This article will discuss how the PCSK9 marker could aid in the field of research. Boster scientists can submit results for species, applications, or special samples to earn product credits. This marker has many advantages available to scientists across the world. Read on to learn more. Below are a few of most significant uses for the PCSK9 markers in the scientific community. Many scientists are interested in the potential of the PCSK9 marker to be used in clinical applications.
Sepsis is characterized by inflammation and lipid absorption. PCSK9 overexpression is a major reason for this. Human liver cells have the capacity to express PCSK9, but its overexpression causes organ dysfunctions. PCSK9 also enhances the toll-like receptor function of macrophages. Its function in sepsis isn't yet understood.
In vivo, PCSK9 is essential for the lipid clearance of pathogens. Patients with sepsis who do not have it could be more likely to survive. In addition, the overexpression of PCSK9 can cause a rise in multiorgan pathology of bacterial. In this study, patients deficient in PCSK9 had a better chance of survival than those with normal levels of PCSK9 expression.
The expression of inflammatory and immune gene products was assessed by RNA extraction using the QIAGEN RNeasy kit. In the presence or absence of PCSK9 supplementation, levels of RNA were assessed in primary monocytes as well as monocyte-derived dendritic cell populations. We identified seven genes that were marginally enhanced by PCSK9 expression using NanoString nCounter. We also examined 23 genes that were either downregulated or upregulated by PCSK9. These genes included the gene that codes for NFKB which regulates TNF production, and SREBP2.
Interestingly, It is interesting that the PCSK9 protein was not associated with severity of the disease or the resistance of patients to antibiotics. In a case study, a PCSK9 inhibitor was used in a Mexican boy who had compound heterozygous familial hypercholesterolemia. Another study was published in J. Endocr. Soc. There was no evidence that suggested that there is a causal link between PCSK9 expression and early sepsis.
This gene is part of the PCSK family of proprotein convertases. This group is involved with numerous inflammation-related processes. It is named after its structural similarity with subtilisin. The position 32.3 of the short arm of chromosome 1, is where you will find the PCSK9 gene. It has three domains, 12 exons and 11 introns. Multiple functions of regulation are performed by the genes that encode PCSK9.
Another study investigated the role of PCSK9 and AdipoR in the development of psoriasis. In a case study researchers discovered that PCSK9 expression in mice was linked to an elevated level of NAFLD (non-alcoholic fatty liver disease). Patients suffering from NAFLD, which is a metabolic disorder, saw their PCSK9 levels increase. The researchers of the study also found a link between PCSK9 levels and the accumulation of liver fat.

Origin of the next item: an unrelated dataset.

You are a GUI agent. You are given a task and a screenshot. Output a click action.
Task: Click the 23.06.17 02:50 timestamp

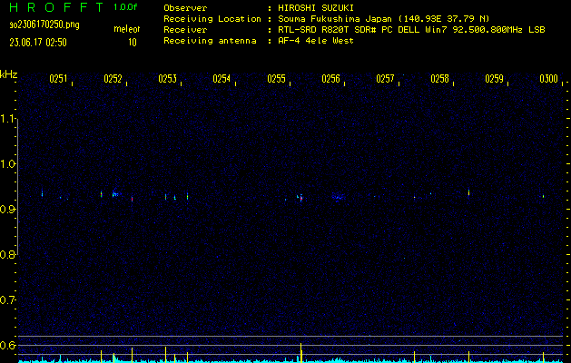coord(42,42)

The PCSK9 protein that is found in plasma, regulates cholesterol homeostasis by interfacing with LDLR (low-density lipoprotein receptors) and LDLRAP1 (very low-density lipoprotein receptor). These proteins are involved in the degrading of LDL through a process known as the ubiquitination. In addition to binding to LDLR PCSK9 is also involved in the degradation of LDLR and its clearance from plasma.
In addition the elevated levels of PCSK9 have been associated with atrial fibrillation. These conditions could be related to an increase in platelet activation. Furthermore, PCSK9 expression has been found to be positively related to urinary 11-dehydrothromboxane B2 excretion, which is a marker of atherosclerosis progression. These findings suggest that PCSK9 could be involved in the regulation of cholesterol homeostasis through targeting platelet function.

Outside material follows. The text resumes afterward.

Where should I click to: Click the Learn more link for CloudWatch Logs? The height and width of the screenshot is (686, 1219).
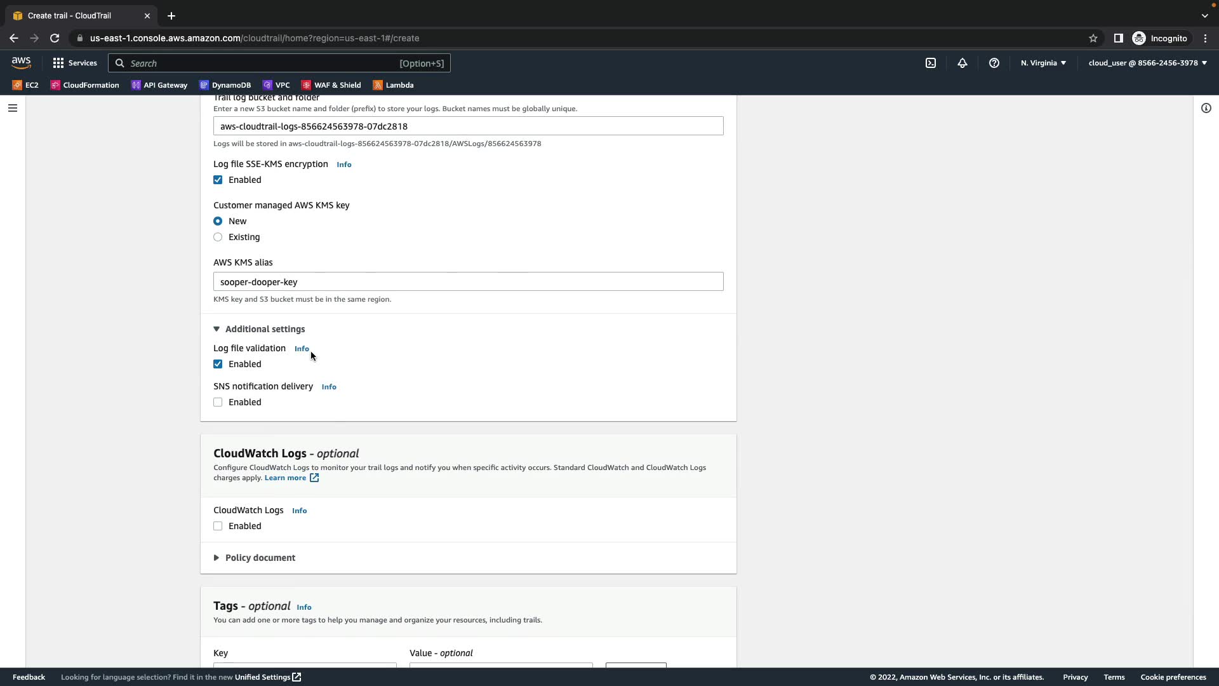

PCSK9's activity regulates the degradation of LDL-C by directing it towards lysosomes. This happens by binding LDLR to the PCSK9 catalyst domain. LDLR is then transported to the endosomes through endocytosis. There, it is degraded. PCSK9 is also responsible for the degradation o LDLR through its interaction with it, resulting in higher levels of LDL (a) and Lp(a) and Lp(a), respectively.
Molecular pathways implicated in PCSK9 regulate a variety of other proteins in the cell. PCSK9 transcription is inhibited in a variety of cell types by inhibiting the mTORC1 function. The inhibition of HNF1a activity does no affect PCSK9 expression in tumor-suppressor cells. However the inhibition of HNF1a activity does not affect the function of SREBP2 within human cells.
A multiethnic investigation of PCSK9 function in Dallas County, USA, identified a common ancestor of animals and humans. African Americans with the PCSK9 mutation had 40 percent lower levels of LDL C than those who did not have the gene. The results suggested that PCSK9 interaction with LDLR receptors might not cause the degrading of LDL-C.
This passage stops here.